AIM OF THE EXERCISE: Restate the lines of the material below word for word, from the first through the one containing "Remove Sucharita Das recipient", and include nothing else; pictures stay out.

EXERCISE MATERIALS below:

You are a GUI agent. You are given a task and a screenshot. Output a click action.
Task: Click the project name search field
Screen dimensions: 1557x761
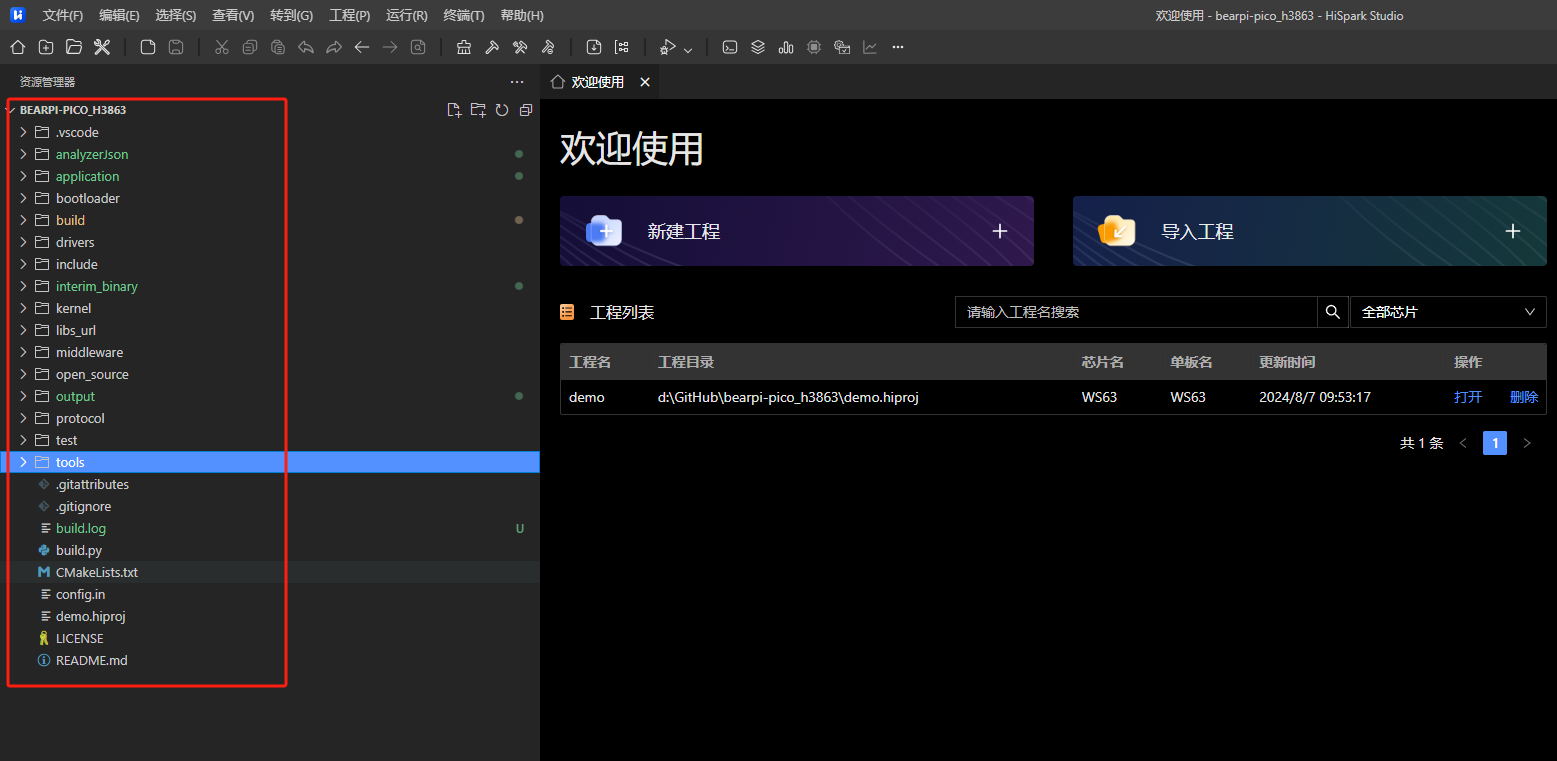tap(1135, 312)
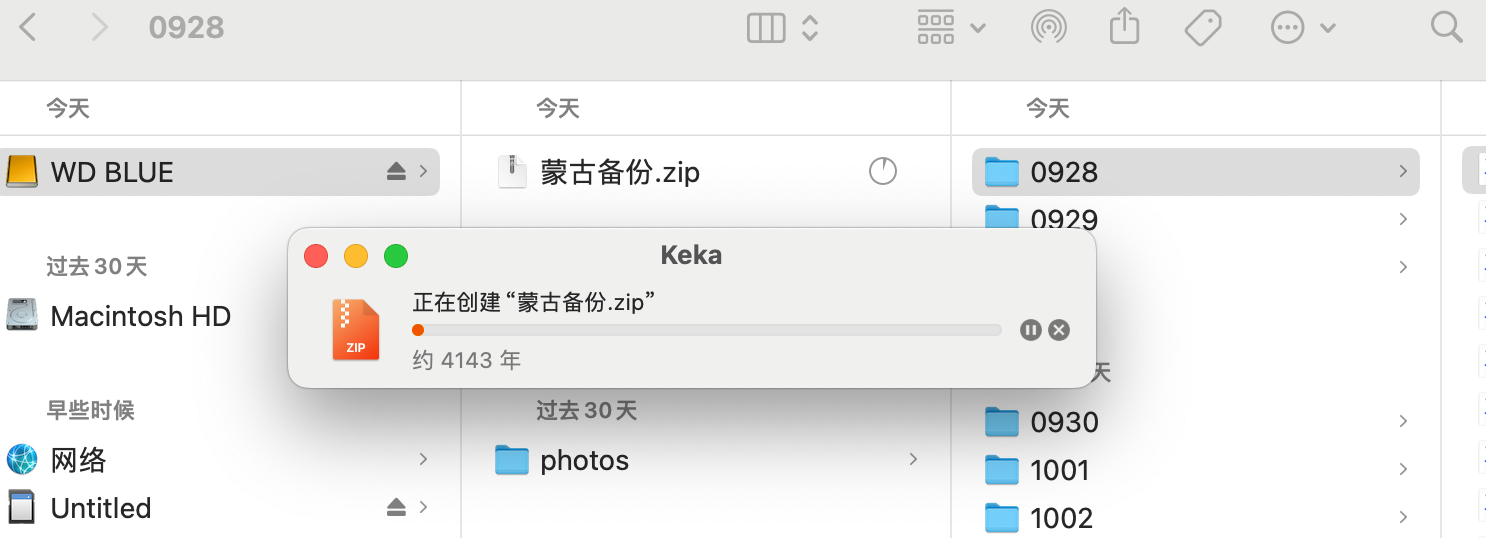Image resolution: width=1486 pixels, height=538 pixels.
Task: Open the Finder search icon
Action: pos(1446,27)
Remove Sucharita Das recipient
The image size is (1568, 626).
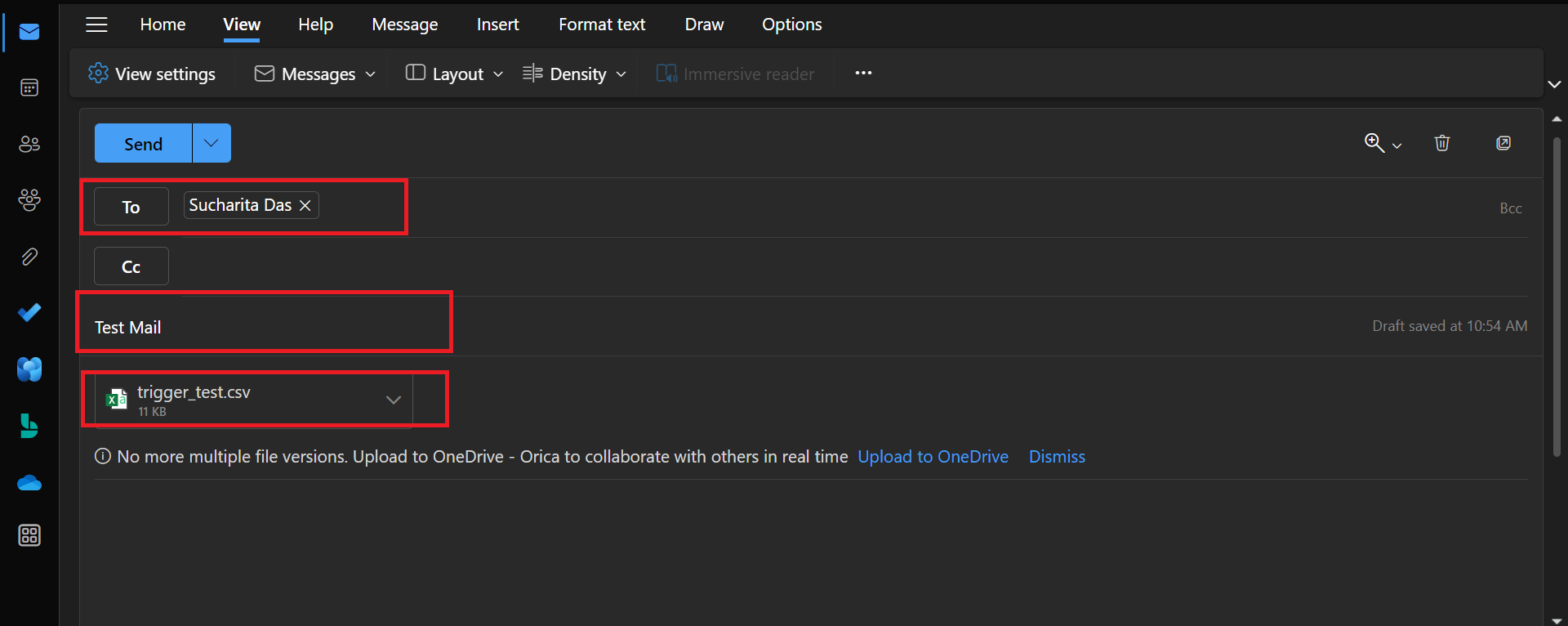(x=305, y=205)
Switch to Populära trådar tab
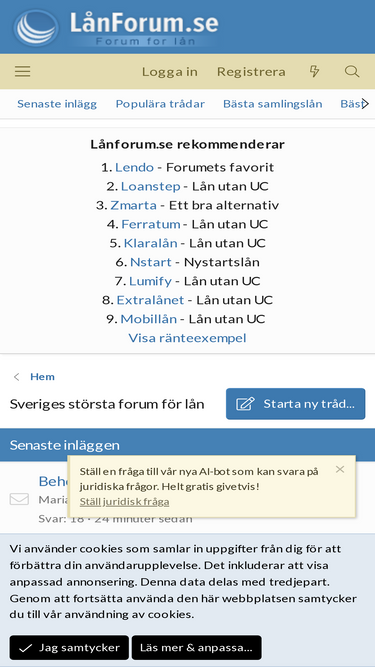Viewport: 375px width, 667px height. [x=160, y=104]
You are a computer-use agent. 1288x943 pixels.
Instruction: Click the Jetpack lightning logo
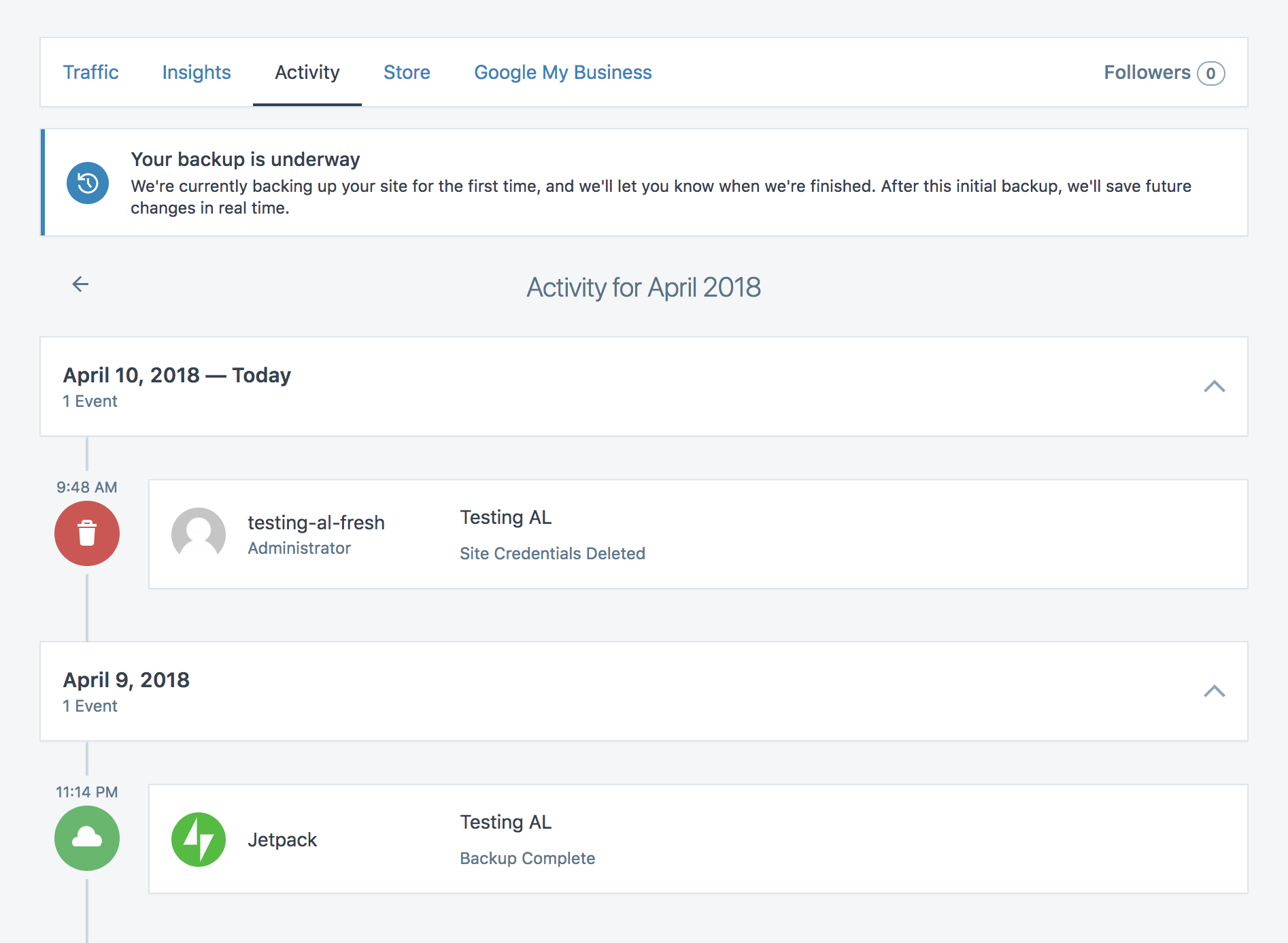(x=199, y=840)
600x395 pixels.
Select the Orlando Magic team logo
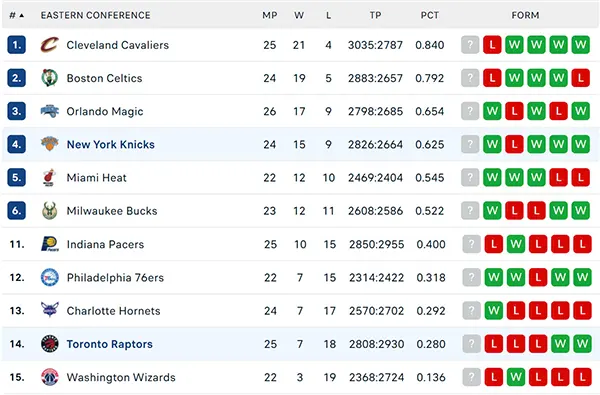tap(50, 111)
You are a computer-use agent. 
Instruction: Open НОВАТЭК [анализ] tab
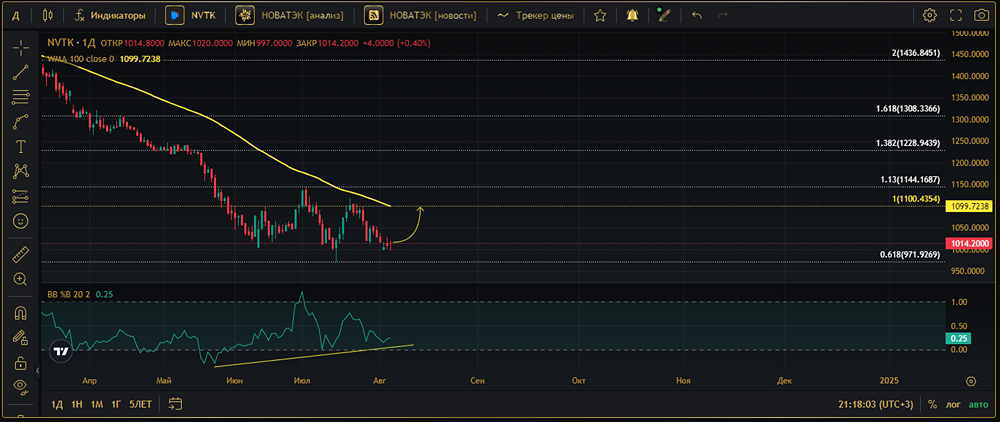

End of EXERCISE MATERIALS.

ANSWER:
You are a GUI agent. You are given a task and a screenshot. Output a click action.
Task: Click the project name search field
Screen dimensions: 1557x761
tap(1135, 312)
Image resolution: width=1486 pixels, height=538 pixels.
Task: Open the Finder search icon
Action: pos(1446,27)
Remove Sucharita Das recipient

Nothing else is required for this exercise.